The Phase 2a study (NCT06144749); (NHLBI R44HL131065) is an open label study being conducted in 12 adults with Sickle Cell Disease, with data from the first 6 subjects presented. The 6 subjects ranged in age from 22 to 50 years (avg 33 years), 4 male and 2 female Black subjects. Weight ranged 46.5 kg to 91.2 kg (avg 65kg). 4 of the 6 subjects were receiving hydroxyurea. All had previous evidence of sickle-related organ damage (5 acute chest syndrome; 2 stroke; one priapism; 2 splenic sequestration). All 6 subjects had an optional PICC line placed to facilitate blood drawing. Subjects were initially dosed at 1.6 mg/kg for at least 3 days targeting COHb levels between 4% and 7% (low dose phase), and then, once safety was shown after 3 days with the lower dose, increased to 2.7 mg/kg targeting COHb levels between 7% and 10% (high dose phase). PK samples were drawn on the first low dose and first high dose days. Dosing was daily for 14 days, with follow up extended through a further 30 days. Dosing was decreased or increased to ensure the COHb level target range was achieved.

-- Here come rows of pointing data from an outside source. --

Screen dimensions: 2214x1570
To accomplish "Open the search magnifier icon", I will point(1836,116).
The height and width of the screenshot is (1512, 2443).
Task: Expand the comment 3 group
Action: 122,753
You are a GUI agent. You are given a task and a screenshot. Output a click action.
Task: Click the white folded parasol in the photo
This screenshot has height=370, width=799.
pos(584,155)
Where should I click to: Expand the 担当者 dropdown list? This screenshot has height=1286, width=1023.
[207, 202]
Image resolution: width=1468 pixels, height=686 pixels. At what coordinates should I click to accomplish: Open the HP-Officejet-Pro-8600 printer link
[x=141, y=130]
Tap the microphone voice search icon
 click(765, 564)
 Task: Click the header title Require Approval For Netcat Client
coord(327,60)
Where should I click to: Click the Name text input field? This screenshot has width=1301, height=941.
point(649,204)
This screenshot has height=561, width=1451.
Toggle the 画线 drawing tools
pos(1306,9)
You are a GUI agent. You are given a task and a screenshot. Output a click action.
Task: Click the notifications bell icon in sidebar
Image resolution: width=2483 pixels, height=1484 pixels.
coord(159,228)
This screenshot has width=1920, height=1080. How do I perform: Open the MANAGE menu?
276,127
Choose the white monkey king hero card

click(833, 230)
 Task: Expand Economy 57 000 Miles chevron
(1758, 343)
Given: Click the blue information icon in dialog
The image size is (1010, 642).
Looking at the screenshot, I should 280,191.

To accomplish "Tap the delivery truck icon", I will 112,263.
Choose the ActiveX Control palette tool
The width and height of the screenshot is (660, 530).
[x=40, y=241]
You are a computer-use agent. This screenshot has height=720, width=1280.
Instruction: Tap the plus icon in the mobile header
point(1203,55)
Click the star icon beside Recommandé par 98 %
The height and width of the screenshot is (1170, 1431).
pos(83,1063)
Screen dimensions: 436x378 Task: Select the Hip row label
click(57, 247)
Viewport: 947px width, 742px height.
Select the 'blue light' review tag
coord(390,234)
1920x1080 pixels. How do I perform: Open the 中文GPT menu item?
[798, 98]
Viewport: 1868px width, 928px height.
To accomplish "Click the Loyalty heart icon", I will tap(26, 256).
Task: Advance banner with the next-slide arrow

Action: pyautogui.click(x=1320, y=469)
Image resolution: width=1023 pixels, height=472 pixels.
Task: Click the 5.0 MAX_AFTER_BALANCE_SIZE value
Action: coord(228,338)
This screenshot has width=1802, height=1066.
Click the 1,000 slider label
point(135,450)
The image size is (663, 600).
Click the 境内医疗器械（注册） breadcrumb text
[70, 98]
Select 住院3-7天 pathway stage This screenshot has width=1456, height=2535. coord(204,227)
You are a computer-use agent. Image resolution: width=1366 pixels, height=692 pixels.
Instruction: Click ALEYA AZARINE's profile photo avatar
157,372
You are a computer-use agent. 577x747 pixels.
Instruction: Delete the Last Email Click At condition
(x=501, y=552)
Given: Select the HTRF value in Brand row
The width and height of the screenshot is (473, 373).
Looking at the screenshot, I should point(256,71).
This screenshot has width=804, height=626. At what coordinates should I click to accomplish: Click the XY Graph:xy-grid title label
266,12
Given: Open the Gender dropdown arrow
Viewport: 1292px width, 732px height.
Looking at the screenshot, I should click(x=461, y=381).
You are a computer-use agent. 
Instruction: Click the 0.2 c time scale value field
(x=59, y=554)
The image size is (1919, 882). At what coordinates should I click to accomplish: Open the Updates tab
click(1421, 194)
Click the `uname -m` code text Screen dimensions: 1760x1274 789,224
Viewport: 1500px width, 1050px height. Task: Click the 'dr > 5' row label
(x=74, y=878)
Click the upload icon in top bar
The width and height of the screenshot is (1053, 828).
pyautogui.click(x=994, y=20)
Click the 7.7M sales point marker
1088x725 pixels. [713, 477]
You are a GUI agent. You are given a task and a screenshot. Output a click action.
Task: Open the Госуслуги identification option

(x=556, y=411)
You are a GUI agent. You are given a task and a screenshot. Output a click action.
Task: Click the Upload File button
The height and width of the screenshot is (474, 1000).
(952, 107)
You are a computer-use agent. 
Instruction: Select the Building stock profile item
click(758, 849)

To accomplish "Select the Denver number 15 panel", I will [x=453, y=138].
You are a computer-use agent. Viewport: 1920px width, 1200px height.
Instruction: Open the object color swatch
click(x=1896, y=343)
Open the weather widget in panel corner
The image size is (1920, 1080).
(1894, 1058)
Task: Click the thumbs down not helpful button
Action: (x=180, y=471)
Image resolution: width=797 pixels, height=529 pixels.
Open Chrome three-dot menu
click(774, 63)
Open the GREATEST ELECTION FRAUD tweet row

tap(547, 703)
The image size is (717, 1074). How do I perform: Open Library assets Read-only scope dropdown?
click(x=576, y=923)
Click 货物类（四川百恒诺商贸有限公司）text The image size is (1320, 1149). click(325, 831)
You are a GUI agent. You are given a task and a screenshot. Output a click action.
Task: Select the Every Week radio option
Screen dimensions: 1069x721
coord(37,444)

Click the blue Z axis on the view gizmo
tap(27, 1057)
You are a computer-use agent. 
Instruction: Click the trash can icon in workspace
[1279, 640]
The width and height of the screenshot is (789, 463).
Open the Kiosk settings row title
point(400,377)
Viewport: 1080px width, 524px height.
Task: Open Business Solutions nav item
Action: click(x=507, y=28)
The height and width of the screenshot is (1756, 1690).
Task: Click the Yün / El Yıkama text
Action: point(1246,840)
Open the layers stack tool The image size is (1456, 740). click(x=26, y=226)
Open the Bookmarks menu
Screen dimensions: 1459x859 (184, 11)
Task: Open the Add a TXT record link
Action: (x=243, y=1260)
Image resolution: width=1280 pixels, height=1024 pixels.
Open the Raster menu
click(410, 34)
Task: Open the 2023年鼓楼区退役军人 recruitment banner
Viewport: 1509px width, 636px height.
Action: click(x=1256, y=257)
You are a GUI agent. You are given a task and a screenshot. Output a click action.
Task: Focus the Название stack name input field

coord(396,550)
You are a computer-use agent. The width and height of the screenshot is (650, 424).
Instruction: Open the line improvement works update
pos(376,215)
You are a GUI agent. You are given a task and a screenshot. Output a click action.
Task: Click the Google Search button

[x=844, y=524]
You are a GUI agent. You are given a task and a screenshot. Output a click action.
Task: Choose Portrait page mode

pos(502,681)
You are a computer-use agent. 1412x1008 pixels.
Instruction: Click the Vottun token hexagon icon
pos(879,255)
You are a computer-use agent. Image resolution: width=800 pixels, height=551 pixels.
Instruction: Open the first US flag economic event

Baseline predose COHb levels ranged between 2.1% and 3.5% (study criteria of ≤3.5%) and with the lower dose rose to levels ranging between 4.5% and 7.3% and with the higher dose between 6.0% and 11.5%. No SAEs were reported. The following adverse events (possibly and probably related) were reported in one subject each: VOC pain; nausea; back pain; constipation, and three subjects reported headache. Lab abnormalities were one subject with raised von Willebrand (vWF) complex (Factor VIII and vWF activity and antigen). PICC-line associated AEs were consistent with the literature (Maserejian, et al. Blood 2015, 126 (23):2057;Ali, et al. Cureus. 2024 Aug 11;16(8):e66628): one PICC line became infected with consequent grade 2 nosocomial infection, corrected by PICC line withdrawal and antibiotic cover. A second subject's PICC line became occluded with an axillary vein thrombosis (grade 2). Overall, all 6 subjects tolerated the HBI-002 dosing with only minor HBI-002-related adverse events, but with PICC line-associated AEs in 2 of the 6 subjects.